Hi Everyone,

The website wasn’t down Friday night, the author was! Corey and I enjoyed a quiet evening. It was movie night and a great way to end a long week. I left the hospital late and by the time I returned home, I had no words left.

We had a nice day today. Corey did well in therapy. She was on the bolster and stood 3x for 5 mins each time. She had a girlfriend come to visit and we closed the evening with a shower and some girl time.

A “new mom” approached me filled with questions. She asked about our experience, how long we’ve been at Bryn Mawr, what we’re doing to get our home ready and what we’re going to do when we get home? We talked at length about her son’s progress as well as Corey’s.

Our conversation caused me to reflect on the last 6 months. I truly examined how I felt “in the beginning” and what I’m feeling now as we prepare for our next phase of recovery. I find myself uneasy and insecure. You must be thinking, ‘now she’s uneasy and insecure’? The first step was getting through the accident and the ICU. Step 2 was moving to the rehab hospital. Each step there were trusted professionals to guide us, answer questions and depend on if something were to go wrong. In many ways I feel like I did when I was about to come home after having JohnPaul. Holy Cow…now I’m in charge, I’m responsible for this person! Same emotions, but with a serious medical twist!

We’ve come so far since 10/2, yet as I look at the other young patients on our floor, we are no where near their progress. Currently, there are 6 young patients on our wing between 18 to 22 (Corey being the youngest) We have been here the longest. I realize that each traumatic brain injury is unique and can’t be compared to another. I am very happy for these young men and woman, especially for their families; but it’s only natural to look around at these kids that came in after us and are making tremendous gains and wonder why isn’t Corey making the same progress?

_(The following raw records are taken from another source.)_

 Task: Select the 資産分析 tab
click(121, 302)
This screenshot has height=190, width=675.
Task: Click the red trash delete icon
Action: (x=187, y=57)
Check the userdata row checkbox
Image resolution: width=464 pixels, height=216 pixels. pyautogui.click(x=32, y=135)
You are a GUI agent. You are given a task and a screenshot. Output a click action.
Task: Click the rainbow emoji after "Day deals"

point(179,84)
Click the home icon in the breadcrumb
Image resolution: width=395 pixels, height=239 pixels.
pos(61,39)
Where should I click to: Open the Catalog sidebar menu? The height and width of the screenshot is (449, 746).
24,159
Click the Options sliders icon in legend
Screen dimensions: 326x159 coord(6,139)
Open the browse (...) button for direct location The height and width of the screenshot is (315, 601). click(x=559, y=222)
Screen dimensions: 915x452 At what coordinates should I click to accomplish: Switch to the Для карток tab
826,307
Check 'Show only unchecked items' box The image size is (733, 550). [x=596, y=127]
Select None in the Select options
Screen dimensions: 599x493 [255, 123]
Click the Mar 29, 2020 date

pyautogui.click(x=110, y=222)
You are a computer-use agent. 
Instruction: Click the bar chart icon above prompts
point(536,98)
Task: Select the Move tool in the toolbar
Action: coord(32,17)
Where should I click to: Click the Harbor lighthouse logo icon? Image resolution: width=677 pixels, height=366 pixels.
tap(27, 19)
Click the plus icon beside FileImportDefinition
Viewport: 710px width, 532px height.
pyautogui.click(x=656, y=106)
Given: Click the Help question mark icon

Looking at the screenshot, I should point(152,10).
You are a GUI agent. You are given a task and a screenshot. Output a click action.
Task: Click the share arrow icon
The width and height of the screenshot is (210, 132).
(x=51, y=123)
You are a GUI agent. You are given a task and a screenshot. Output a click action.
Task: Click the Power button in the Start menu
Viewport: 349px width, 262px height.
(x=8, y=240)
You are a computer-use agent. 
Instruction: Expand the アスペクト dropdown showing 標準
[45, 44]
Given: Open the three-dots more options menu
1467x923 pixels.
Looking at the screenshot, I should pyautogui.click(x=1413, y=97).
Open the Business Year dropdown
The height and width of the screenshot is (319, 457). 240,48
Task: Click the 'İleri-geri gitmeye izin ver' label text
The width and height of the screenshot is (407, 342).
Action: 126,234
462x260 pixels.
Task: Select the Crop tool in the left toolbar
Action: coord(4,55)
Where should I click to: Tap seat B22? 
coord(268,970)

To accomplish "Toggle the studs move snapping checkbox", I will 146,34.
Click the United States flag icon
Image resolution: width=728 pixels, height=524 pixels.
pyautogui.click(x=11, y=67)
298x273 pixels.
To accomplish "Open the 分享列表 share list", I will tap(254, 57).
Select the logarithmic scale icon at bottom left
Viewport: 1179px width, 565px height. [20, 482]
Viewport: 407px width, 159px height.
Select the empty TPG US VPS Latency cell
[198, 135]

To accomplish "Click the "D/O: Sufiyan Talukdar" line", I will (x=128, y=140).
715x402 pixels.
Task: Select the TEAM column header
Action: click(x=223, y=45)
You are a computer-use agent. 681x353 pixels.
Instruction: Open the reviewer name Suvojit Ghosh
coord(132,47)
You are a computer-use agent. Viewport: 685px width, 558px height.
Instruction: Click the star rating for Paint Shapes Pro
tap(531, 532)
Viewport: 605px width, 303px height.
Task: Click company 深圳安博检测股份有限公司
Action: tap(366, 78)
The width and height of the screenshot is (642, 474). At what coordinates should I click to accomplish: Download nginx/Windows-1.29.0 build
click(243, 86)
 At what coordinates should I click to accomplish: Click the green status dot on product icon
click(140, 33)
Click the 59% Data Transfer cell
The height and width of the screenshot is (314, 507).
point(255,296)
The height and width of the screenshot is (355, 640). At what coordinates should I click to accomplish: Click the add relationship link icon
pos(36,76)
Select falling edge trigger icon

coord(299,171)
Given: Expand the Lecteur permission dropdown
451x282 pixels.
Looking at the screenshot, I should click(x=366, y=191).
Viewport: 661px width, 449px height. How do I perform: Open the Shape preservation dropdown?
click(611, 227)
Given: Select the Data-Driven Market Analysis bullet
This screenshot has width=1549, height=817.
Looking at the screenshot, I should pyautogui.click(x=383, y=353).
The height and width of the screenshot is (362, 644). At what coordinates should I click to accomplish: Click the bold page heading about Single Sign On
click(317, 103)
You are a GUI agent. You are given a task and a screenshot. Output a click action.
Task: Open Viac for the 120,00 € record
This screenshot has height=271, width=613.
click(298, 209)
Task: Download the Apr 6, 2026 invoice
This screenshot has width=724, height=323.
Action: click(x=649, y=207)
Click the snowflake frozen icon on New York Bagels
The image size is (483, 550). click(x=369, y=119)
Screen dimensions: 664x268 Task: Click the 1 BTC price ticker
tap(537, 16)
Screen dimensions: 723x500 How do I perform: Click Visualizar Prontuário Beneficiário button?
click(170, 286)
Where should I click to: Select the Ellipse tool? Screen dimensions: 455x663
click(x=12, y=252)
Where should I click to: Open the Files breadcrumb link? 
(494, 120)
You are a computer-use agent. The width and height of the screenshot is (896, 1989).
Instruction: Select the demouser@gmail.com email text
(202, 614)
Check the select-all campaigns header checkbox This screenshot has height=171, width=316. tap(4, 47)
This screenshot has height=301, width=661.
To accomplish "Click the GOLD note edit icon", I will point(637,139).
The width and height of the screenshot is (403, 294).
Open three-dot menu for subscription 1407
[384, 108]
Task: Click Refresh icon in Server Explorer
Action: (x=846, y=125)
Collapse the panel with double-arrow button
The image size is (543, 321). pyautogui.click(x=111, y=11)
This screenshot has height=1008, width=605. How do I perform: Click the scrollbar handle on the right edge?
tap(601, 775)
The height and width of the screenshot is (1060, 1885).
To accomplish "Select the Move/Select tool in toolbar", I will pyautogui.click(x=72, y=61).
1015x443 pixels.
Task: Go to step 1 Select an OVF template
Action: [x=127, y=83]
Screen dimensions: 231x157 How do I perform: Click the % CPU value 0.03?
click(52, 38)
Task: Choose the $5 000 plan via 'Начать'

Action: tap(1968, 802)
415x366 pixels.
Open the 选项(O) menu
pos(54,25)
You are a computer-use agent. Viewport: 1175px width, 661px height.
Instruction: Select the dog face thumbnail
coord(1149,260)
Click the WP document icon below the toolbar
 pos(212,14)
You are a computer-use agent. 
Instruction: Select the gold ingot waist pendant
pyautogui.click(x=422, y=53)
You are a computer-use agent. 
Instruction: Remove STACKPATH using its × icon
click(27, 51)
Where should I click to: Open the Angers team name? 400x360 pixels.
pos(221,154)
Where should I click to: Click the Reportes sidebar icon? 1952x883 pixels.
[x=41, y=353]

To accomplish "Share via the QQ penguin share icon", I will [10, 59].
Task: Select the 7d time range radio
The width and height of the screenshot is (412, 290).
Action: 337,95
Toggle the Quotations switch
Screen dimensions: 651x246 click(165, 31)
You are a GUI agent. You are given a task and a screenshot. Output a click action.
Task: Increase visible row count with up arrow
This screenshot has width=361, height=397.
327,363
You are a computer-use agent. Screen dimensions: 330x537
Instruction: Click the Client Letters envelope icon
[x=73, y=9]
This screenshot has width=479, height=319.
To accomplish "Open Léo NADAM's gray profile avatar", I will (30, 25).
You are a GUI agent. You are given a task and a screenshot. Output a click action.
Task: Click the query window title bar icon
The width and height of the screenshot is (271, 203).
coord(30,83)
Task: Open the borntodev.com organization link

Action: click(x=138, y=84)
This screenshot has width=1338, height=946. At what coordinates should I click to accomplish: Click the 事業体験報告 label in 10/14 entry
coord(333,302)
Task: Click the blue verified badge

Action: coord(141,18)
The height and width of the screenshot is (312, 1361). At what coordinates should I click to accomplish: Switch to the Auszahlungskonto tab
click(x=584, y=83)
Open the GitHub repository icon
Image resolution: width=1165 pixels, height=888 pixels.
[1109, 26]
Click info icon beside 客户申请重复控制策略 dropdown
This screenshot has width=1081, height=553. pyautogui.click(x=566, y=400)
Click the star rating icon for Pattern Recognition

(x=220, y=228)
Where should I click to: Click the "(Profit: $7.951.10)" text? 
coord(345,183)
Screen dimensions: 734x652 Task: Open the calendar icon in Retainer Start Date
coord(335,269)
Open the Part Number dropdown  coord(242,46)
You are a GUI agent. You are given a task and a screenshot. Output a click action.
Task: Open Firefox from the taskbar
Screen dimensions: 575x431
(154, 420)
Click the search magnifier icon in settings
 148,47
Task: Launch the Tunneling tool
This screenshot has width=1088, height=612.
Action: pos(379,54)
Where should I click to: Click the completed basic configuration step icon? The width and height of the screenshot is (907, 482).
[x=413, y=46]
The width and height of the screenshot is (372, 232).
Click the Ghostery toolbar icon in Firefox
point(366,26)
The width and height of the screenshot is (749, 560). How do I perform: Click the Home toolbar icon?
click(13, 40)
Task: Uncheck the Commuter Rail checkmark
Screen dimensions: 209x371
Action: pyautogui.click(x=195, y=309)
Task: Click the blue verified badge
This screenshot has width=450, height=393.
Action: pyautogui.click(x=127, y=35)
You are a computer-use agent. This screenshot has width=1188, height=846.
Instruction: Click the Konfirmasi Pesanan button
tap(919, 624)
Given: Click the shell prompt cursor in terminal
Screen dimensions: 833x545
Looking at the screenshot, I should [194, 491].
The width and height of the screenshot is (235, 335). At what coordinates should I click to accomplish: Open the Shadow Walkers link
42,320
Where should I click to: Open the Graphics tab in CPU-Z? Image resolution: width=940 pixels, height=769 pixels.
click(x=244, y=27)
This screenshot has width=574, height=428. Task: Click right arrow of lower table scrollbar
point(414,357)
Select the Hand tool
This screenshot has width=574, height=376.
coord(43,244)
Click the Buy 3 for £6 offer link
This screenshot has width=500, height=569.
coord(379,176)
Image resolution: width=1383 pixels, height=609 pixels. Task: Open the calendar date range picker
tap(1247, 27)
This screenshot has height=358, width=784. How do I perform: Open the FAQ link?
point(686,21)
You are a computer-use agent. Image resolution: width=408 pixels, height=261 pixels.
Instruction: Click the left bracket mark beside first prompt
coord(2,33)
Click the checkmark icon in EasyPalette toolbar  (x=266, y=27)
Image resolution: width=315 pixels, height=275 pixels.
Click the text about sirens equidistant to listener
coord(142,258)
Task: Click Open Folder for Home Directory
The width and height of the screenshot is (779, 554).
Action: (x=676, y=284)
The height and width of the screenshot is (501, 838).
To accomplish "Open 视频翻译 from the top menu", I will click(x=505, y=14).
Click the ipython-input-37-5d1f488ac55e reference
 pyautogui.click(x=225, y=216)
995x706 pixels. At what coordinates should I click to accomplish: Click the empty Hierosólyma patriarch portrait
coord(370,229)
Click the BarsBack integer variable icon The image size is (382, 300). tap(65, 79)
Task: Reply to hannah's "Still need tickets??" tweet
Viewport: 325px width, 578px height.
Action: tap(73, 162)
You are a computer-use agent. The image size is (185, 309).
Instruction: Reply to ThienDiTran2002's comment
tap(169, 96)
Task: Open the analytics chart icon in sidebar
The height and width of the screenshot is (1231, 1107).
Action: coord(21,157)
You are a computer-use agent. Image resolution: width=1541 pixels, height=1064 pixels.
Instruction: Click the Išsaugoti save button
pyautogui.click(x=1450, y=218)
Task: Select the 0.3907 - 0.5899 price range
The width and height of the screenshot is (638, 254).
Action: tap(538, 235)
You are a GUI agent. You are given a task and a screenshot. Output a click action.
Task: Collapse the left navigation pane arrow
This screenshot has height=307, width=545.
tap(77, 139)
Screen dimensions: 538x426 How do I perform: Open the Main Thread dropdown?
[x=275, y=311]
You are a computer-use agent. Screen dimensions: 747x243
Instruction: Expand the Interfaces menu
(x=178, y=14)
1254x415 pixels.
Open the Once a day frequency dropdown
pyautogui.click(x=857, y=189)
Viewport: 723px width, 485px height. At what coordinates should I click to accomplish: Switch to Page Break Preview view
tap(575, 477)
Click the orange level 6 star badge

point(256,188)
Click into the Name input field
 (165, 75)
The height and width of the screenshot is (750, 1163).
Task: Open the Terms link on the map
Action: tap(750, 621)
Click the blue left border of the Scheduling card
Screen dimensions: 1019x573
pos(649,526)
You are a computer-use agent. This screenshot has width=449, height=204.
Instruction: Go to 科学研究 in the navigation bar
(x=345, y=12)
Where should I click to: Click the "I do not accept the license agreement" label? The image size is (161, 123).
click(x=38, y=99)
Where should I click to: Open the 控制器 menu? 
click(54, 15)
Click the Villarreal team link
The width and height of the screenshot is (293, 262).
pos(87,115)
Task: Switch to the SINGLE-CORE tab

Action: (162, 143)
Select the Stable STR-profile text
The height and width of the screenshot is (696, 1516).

There is a part of me that knows why. Her accident caused the most severe brain trauma that someone could receive yet still survive. It’s not until I look around and see the other patients progress that her injury becomes real to me. That’s when the other side of me jumps in. The side that doesn’t look at the severity and only looks at the possibilities. The side of me that kicks into the woman with the rose colored glasses and super woman cloak that is lined with pockets filled with encouraging notes to pull out when the evil villains “doubt, anger, resentment, worry and fear” show up.

My new friend and I spoke about how to look through those rose colored glasses. I shared with her the trick that’s been working for me. All day long, think and say things to yourself that are positive. We chose what thoughts and words we’ll hear. Make them positive, uplifting and encouraging. If you can’t find them within yourself, seek them from other sources, but don’t stop until you hear the one phrase that will be that day’s message. When you catch yourself mentally beating up on yourself, decide to stop the destructive behavior right then and there. Instead, give yourself a few words of real, sincere encouragement and notice how much more energized you immediately feel. If you can’t speak the words yourself…find someone you trust and love and let them share that moment with you. Stay in today. Look for the good in today. You can deal with tomorrow when it arrives and guess what…it will be your new “Today”!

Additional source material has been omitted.